Problem:
I have two strings, say, "Billie Jean" and "Thriller". I need to programmatically compare them and find how closely they are related. Those are both songs of the same artist, hence, they should give a higher score (probability, percentage etc) than say, "Brad Pitt" and "Jamaican Farewell".
One way of doing this is an open source Java tool named WikipediaMiner which compares using the Wikipedia data dump, checking links, descriptions etc.
Question:
Please suggest a better alternative, that uses any or all of Wikipepdia, DBpedia, Freebase and their cousins, or combines a different approach. I would really prefer open source software that can be downloaded and set up on a server (eg. Apache Mahout), rather than a paid web service.
You can't tell that "Thriller" is a song, not a music video or film genre or Lambchop album without additional context.
After you've identified what your items are, it's "simply" a matter of traversing the graph of connections in Freebase, MusicBrainz, or whatever other information sources you are using.

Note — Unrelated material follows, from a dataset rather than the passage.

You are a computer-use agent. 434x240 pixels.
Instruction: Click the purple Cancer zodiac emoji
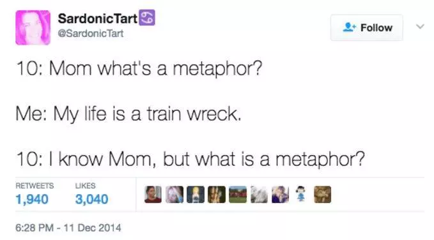147,18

You'll need to decide how you're going to weight things for scoring though. Are two Michael Jackson songs more closely related because they share the same type or are they more closely related to the artist Michael Jackson because they're directly connect to him?
It's not so much a matter of programming, but of data.
So it's not really a question for StackOverflow.
What you really want is to use WordNet I guess. That is really meant as a database for reasoning about the meaning of words. So for example, the data explicitely states that data mining is a form of data processing. And which is a physical entity...
You see, the reasoning will be only as good as your data is.
DBPedia may also include a mapping from WordNet to Wikipedia maybe?